En realidad, las ideas de «salvación de España», de «restauración» de la monarquía visigoda y de «recuperación» del territorio andalusí, se remontan a la Crónica de Alfonso III, rematada hacia 910-920, y la Crónica Albeldense, finalizada en 883. Ambas referencias nos proporcionan un hito fijo, a partir del cual ha sido constante su juego en la historiografía peninsular. El mensaje así transmitido se convirtió en vector de creación de la conciencia histórica nacional, proceso que no tiene nada que ver con la historia material, sino que pertenece al plano de la formación ideológica que acompaña la constitución de las comunidades políticas, y como tal debe ser estudiado.
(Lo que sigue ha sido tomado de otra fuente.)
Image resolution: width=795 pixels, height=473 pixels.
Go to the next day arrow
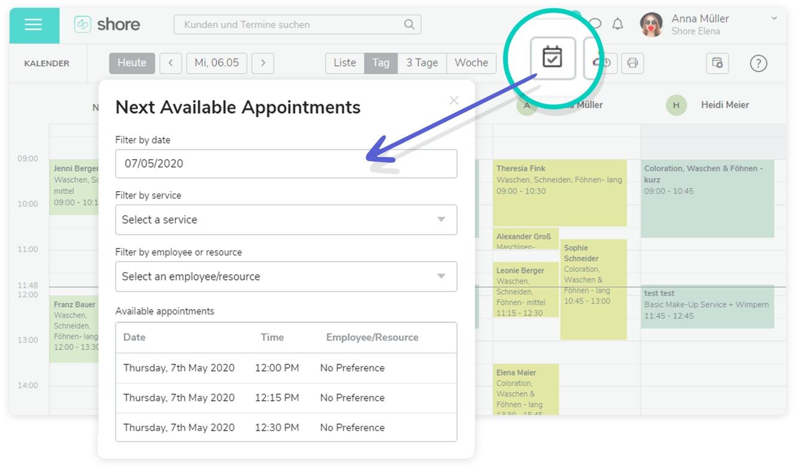pos(263,63)
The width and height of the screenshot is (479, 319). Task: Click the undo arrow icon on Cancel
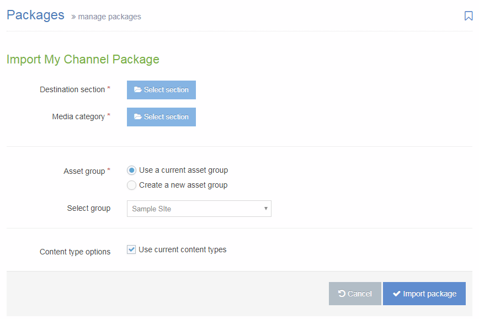coord(342,294)
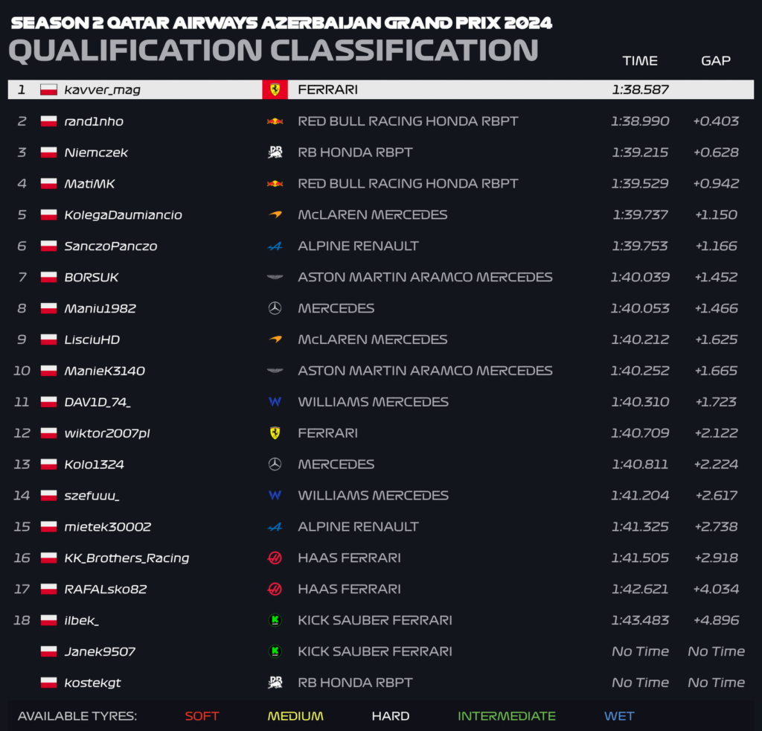Screen dimensions: 762x731
Task: Select the SOFT tyre label
Action: [x=202, y=716]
Ahora bien, es preciso determinar el contexto de uso y el significado de cada término en cada momento, para evitar el anacronismo. El plano del discurso en los autores de la Edad Moderna era dinástico: se trataba de exponer la legitimidad de la dinastía inaugurada por Pelayo en función de su descendencia genética de monarcas visigodos. Si, como casi todos admitían, Pelayo fue de sangre regia gótica se podía legítimamente emplear el término «restauración» para señalar la supervivencia del reino de los godos en el de Asturias, y postular la recuperación del reino perdido en Guadalete. A partir de la implantación del Estado liberal, con la transferencia del protagonismo de la Historia de los reyes a los pueblos, en Covadonga se quiso ver la unión de todos los habitantes de España en torno a la figura de Pelayo.
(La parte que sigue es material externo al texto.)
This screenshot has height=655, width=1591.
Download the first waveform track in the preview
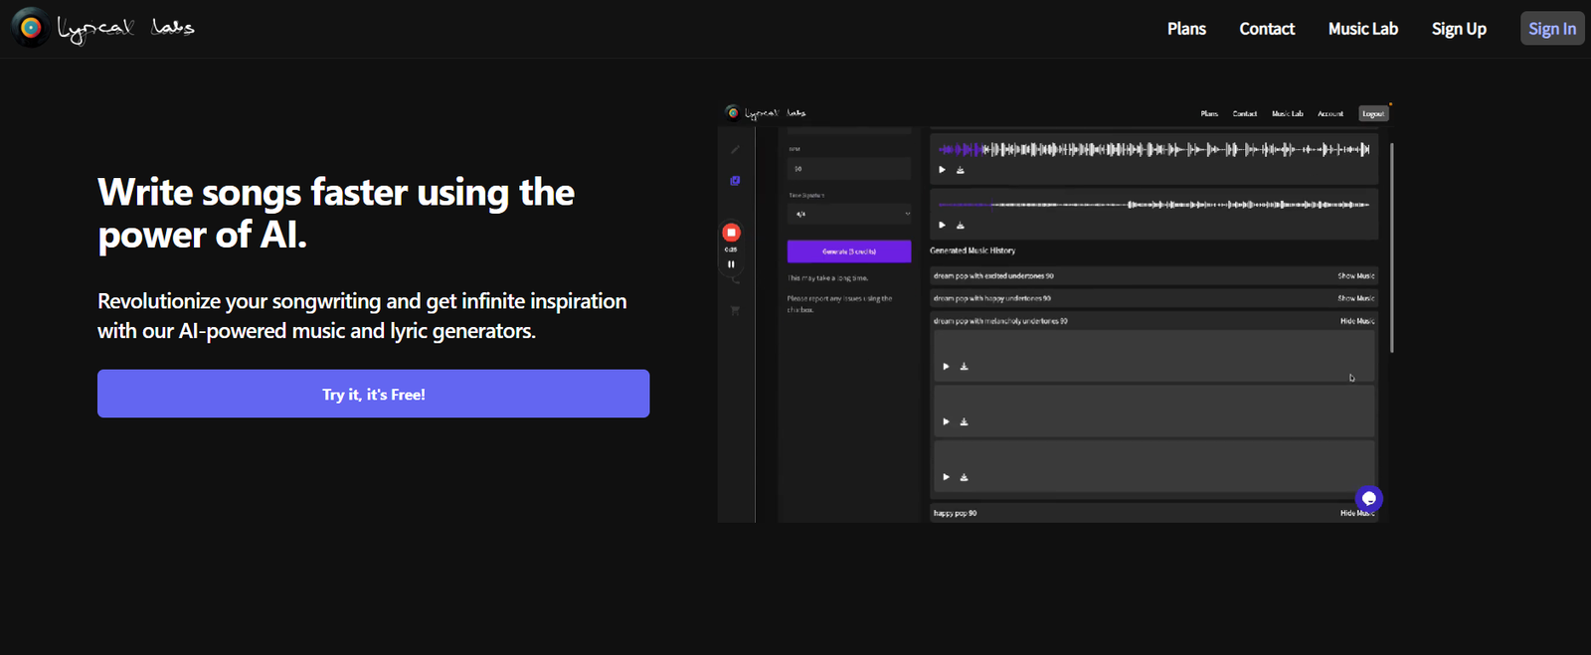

Bien es cierto que ya desde el XVIII se alzaron voces críticas contra el relato medieval, reseñando sus múltiples anacronismos e incoherencias. Paradigma de esta actitud, fundamento de todo negacionismo posterior, fue Louis Barrau-Dihigo hace justamente un siglo. Su problema, al igual que el de sus contradictores, fue la consideración de esta narración como si se tratase de un parte bélico del siglo XIX. Nada más lejos de la realidad: se trata de una interpretación de la génesis, desarrollo y resultado de un hecho de guerra, a partir de las claves y los recursos literarios al alcance de su redactor, esencialmente la teología de la historia bíblica. Contemplado así, en su justo contexto, no podría haber sido escrito de otra manera. No se le puede pedir más que lo que puede ofrecer, que no es poco.
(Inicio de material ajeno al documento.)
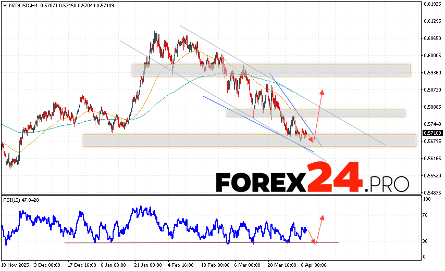Select the middle gray zone near 0.58085
The height and width of the screenshot is (271, 445).
tap(315, 113)
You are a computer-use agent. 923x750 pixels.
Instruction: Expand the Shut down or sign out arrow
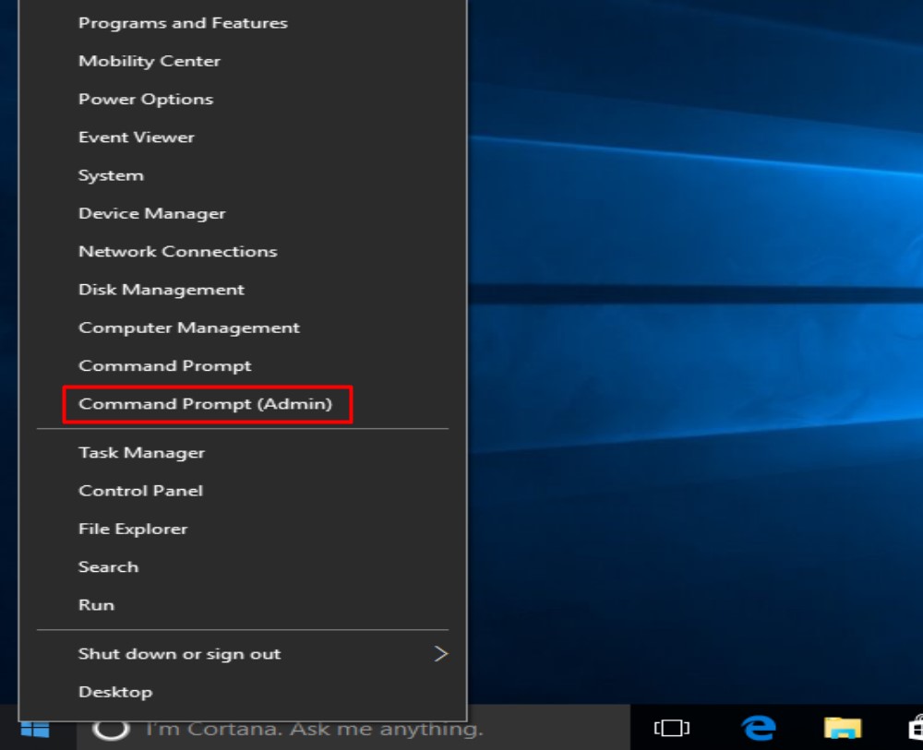click(440, 654)
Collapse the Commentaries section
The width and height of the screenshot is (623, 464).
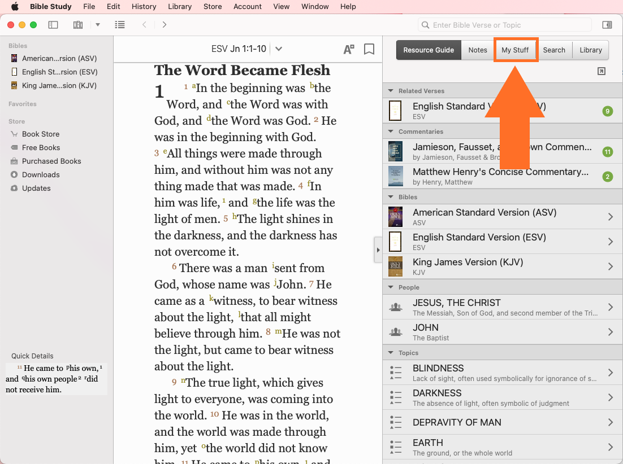point(390,132)
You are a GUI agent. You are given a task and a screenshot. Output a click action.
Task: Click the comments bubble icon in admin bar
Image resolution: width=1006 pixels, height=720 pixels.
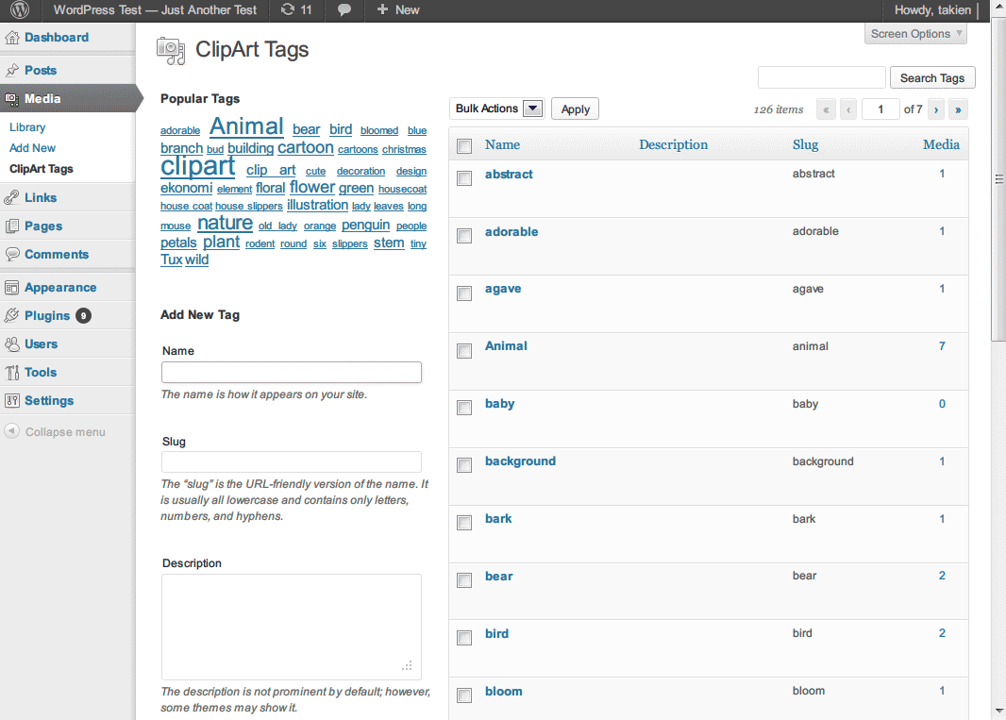[x=344, y=10]
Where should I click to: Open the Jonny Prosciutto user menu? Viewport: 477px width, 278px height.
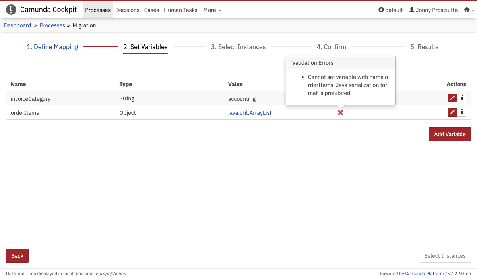(x=433, y=10)
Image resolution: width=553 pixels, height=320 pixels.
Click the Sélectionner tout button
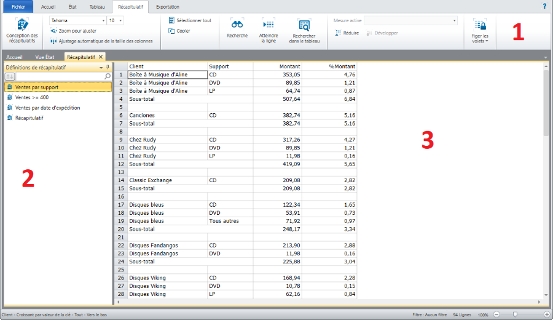(x=190, y=20)

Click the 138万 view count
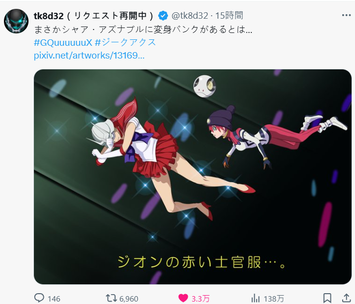pos(274,299)
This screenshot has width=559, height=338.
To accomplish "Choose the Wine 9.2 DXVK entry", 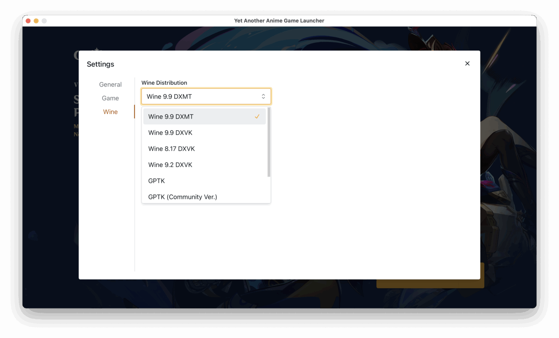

Tras el esfuerzo de los historiadores y filólogos profesionales que se han ocupado del asunto, queda invalidado todo acercamiento frívolo que pretenda despacharlo con dos frases retóricas al uso o la moda que dicte la coyuntura ideológica de turno. En función de su uso ideológico, a muchos historiadores parece causarles sonrojo tratar de los sucesos del 718 y del 722, y evitan que se les sorprenda tomándolos en serio. El asunto les causa desazón. Frente a ellos, considero que entender hecho y personaje sigue siendo paradójicamente necesario -diría que imprescindible, vistas la irracionalidad y malestar que su sola mención despiertan-, para comprender el presente, lleno de desvergüenza en el manejo y manipulación de la Historia, a ambos lados del espectro ideológico. La conjuración y demolición de los mitos, de todos ellos, desde el de la Reconquista al unísono hasta el de al-Ándalus paradisíaco y tolerante, es la justificación social de los profesionales de la Historia. Y el desenmascaramiento y denuncia de las manipulaciones, su imperativo moral. Desgraciadamente, el ruido de los propagandistas se sobrepone al bisbiseo de los historiadores.

César García de Castro es arqueólogo medievalista y doctor en historia. Actualmente trabaja en el Museo Arqueológico de Asturias.